Adapun terdapat lima kebijakan ekonomi biru yang menekankan keseimbangan antara kepentingan ekologi dan ekonomi menurutnya harus dilaksanakan untuk memastikan keberlanjutan sektor kelautan dan perikanan. Pada periode pertama kepemimpinan di KKP, Trenggono membangun program ekonomi biru beserta regulasinya, sebagai roadmap transformasi sektor kelautan dan perikanan.
Di periode dua, Trenggono sendiri mengaku akan fokus pada pelaksanaan lima program ekonomi mulai dari perluasan kawasan koservasi, hingga pembersihan sampah plastik di laut, harus dikebut pelaksanaannya. Trenggono juga berkomitmen untuk bekerja cepat dan tuntas sehingga membutuhkan tim yang siap menyokongnya.
“Tidak ada waktu lagi untuk santai-santai, saatnya melaju. Program sudah ada, tinggal melanjutkan secara cepat dan tuntas,” tegasnya.
Neraca Perdagangan Surplus
Diberitakan sebelumnya, KKP mencatat surplus neraca perdagangan komoditas perikanan sepanjang periode Januari hingga September 2024 sebesar USD3,87 miliar.
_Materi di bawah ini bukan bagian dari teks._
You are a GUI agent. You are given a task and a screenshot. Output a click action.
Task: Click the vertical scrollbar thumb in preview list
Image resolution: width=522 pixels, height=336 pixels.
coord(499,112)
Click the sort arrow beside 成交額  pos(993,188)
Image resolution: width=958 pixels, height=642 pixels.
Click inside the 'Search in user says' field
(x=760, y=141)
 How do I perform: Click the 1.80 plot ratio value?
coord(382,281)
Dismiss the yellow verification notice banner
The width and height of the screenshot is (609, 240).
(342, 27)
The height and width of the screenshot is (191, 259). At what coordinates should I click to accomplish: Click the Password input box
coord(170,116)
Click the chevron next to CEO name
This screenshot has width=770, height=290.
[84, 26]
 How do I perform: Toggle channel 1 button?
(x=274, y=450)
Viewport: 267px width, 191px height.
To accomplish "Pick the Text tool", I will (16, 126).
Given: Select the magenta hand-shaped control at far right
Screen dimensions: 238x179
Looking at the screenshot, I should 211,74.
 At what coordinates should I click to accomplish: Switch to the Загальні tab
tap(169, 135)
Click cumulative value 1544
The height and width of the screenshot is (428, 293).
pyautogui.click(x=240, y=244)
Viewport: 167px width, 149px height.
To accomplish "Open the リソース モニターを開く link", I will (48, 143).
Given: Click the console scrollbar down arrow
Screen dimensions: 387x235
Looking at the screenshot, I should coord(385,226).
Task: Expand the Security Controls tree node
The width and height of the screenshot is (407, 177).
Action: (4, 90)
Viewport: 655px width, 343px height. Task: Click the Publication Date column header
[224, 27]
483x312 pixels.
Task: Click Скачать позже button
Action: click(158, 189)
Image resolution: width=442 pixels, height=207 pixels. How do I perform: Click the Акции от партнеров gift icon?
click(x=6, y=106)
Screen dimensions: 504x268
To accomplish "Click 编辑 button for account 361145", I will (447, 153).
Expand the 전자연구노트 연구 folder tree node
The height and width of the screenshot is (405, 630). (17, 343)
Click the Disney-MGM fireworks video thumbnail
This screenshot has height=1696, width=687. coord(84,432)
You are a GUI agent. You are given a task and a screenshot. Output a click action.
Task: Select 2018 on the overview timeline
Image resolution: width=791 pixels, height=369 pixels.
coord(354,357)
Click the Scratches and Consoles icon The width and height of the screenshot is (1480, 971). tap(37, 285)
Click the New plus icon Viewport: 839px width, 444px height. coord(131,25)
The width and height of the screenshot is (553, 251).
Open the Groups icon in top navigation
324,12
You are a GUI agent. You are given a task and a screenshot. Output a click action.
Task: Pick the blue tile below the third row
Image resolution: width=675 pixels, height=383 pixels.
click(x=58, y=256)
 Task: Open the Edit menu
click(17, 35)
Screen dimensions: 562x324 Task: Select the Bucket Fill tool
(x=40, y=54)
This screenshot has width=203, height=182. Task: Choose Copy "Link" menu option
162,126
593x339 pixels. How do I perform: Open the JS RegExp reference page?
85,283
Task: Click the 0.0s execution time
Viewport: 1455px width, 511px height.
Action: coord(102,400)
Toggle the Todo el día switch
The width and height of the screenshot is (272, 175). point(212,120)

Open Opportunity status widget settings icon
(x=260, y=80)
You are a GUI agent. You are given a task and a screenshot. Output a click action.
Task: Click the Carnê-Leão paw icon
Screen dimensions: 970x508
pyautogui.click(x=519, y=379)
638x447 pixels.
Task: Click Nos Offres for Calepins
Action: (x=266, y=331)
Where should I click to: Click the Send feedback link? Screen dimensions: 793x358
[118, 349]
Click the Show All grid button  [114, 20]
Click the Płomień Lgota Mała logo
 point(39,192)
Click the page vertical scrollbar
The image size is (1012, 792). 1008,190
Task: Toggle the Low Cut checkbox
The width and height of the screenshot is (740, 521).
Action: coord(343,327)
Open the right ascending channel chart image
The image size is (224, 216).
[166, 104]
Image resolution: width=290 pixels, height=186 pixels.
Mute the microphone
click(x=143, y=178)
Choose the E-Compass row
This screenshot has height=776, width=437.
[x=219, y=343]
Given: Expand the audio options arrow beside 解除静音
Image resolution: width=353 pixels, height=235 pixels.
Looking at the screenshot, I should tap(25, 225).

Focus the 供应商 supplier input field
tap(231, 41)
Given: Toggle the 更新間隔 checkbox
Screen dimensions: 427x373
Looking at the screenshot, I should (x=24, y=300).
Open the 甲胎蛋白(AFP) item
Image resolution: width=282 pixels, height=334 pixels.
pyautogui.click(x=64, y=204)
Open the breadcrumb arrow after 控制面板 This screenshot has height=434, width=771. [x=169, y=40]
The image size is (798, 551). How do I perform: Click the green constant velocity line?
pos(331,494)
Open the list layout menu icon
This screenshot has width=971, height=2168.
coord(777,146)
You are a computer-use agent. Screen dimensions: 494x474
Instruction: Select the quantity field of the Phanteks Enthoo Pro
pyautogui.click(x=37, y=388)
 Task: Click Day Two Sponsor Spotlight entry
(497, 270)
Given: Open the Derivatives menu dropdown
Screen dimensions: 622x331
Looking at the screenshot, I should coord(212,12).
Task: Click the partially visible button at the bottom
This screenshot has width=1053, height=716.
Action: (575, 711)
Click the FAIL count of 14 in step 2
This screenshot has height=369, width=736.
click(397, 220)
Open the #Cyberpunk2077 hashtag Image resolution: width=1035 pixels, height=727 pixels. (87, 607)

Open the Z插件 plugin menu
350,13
Angka menunjukan surplus dengan peningkatan sebesar 7,2 persen dibanding periode yang sama di tahun sebelumnya.
Direktur Jenderal (Dirjen) Penguatan Daya Saing Produk Kelautan dan Perikanan KKP, Budi Sulistiyo menuturkan, nilai ekspor produk perikanan Indonesia hingga September 2024 mencapai USD4,23 miliar dengan total volume ekspor sebesar 1,02 juta ton. Dia menyebut, nilai ekspor yang dicapai meningkat sebesar 3,1 persen dibandingkan dengan periode yang sama pada tahun 2023.
Sementara merujuk data Badan Pusat Statistik (BPS), peningkatan signifikan terjadi pada Agustus 2024. Budi menyebut, di bulan tersebut volume ekspor meningkat 34,2 persen dan nilainya tumbuh 10,7 persen dibandingkan dengan bulan yang sama pada tahun sebelumnya.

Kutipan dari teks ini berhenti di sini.